Berlatarbelakang sebagai keluarga yang terus didera derita hidup, Suarez bersama Sofia Balbi tiada henti menabur serbuk benih kasih agar bertumbuh drama demi drama cinta di sirkuit kehidupan. Keduanya akhirnya bersetia di altar perkawinan. Ibu, nenek dan Sofia senantiasa menyejukkan hati Suarez ketika laga kehidupan tidak lagi membuahkan sukses.

Kala itu Sofia masih berusia 13 tahun. Rambutnya yang pirang tergerai sebahu. Ketika memandang paras Sofia, hati Suarez berdegup berirama sebagaimana layaknya rancak musik Latin. Menginjak usia 15 tahun, dua sejoli itu mulai berjalan dan ngobrol berdua. Ini intro kisah kasih Suarez dan Sofia.

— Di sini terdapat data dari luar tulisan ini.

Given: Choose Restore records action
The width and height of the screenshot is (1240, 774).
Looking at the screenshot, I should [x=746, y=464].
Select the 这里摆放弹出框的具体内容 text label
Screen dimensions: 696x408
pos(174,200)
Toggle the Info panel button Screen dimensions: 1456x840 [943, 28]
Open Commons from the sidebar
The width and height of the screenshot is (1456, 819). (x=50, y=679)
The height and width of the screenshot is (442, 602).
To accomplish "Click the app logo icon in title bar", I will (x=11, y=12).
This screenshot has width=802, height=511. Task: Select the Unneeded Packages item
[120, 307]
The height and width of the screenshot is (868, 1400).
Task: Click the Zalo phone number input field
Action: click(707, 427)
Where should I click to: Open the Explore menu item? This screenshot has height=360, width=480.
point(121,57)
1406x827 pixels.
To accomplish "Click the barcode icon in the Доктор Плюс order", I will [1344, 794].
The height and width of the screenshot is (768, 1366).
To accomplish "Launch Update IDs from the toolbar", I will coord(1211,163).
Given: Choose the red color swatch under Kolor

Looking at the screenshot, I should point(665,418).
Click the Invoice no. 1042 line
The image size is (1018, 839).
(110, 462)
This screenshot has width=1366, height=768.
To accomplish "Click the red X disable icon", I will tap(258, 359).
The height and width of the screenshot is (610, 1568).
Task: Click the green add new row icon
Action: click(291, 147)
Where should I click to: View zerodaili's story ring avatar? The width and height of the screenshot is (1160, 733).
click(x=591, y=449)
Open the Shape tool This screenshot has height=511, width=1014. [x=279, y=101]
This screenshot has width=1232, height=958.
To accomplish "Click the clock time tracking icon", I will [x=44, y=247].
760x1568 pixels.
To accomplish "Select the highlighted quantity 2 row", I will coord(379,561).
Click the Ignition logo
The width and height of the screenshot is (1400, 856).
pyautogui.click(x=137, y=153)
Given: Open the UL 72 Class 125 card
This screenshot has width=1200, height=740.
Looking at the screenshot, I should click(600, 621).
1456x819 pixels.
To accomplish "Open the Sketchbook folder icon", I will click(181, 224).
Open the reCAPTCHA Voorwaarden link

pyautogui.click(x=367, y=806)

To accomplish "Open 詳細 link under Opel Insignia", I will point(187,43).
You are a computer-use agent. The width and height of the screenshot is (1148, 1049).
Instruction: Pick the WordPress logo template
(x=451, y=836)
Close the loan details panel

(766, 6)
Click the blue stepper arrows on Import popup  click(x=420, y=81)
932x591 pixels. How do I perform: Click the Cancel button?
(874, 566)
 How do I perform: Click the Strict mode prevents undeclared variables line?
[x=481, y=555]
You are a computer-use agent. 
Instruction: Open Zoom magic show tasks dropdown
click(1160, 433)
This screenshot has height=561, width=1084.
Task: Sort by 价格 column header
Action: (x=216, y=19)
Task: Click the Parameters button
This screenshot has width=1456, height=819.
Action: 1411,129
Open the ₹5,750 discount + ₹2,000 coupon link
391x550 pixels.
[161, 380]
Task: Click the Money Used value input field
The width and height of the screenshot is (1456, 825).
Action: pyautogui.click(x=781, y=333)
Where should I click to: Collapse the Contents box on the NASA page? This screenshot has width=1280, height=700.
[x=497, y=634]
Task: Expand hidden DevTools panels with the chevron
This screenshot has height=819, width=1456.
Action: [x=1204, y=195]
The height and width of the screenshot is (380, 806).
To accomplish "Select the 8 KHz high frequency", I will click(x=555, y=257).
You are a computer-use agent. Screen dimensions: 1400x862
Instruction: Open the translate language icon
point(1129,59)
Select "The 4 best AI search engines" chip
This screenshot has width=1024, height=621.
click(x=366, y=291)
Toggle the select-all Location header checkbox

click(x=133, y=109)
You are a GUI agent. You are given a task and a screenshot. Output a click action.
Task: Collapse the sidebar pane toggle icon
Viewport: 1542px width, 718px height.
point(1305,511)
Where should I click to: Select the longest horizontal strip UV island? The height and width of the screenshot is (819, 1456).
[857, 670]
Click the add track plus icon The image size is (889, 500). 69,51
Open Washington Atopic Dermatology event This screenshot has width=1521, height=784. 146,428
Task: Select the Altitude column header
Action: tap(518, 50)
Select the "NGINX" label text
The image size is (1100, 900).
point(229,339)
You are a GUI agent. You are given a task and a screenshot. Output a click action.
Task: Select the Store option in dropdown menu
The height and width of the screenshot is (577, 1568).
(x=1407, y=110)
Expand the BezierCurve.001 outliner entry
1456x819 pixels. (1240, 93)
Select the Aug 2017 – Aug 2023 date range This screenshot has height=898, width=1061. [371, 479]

"Pada usia 15 tahun, saya menemukan seorang gadis yang membuat saya mabuk kepayang," kata Suarez seperti dituturkan oleh Pirez. "Ia terus menerus mengatakan bahwa sepak bola teramat penting bagi saya," katanya pula.

Pirez masih ingat benar manakala Sofia kerapkali setia menunggu Suarez berlatih di lapangan sepak bola. "Mereka tampak masih muda sebagai pasangan yang memadu kasih. Suatu ketika, keduanya tampak menghitung uang koin di tangannya masing-masing. Mereka lalu membeli roti dan segelas minuman di sebuah kedai," kata Pirez.

Kemesraan keduanya terus berlangsung. Baik Sofia maupun Suarez sama-sama bersekutu dan bersetia dengan saling berjanji di altar Tuhan bahwa, di dalam dirimu, aku juga mencintai diriku sendiri. Bila Perez mencintai dan mengasihi Sofia, berarti Perez mencinta dirinya sendiri, begitu pula sebaliknya.

Nah, kegagalan Perez mencintai dan mengasihi Sofia dapat disebut sebagai narsisme. Dan Perez tidak ingin tampil sebagai pribadi narsistis. Ia mencintai dan mengasihi Liverpool. Dalam dan dengan Liverpool, pemain Uruguay itu menemukan dan mendapati cinta dan kasih sayang.

Cinta itu melahirkan lagi sebuah cinta (amor gignit amorem), demikian pepatah Latin klasik. Siapa yang tidak pernah menerima cinta tidak bakal mampu memberi cinta. Dan Suarez membuktikannya kepada Sofia.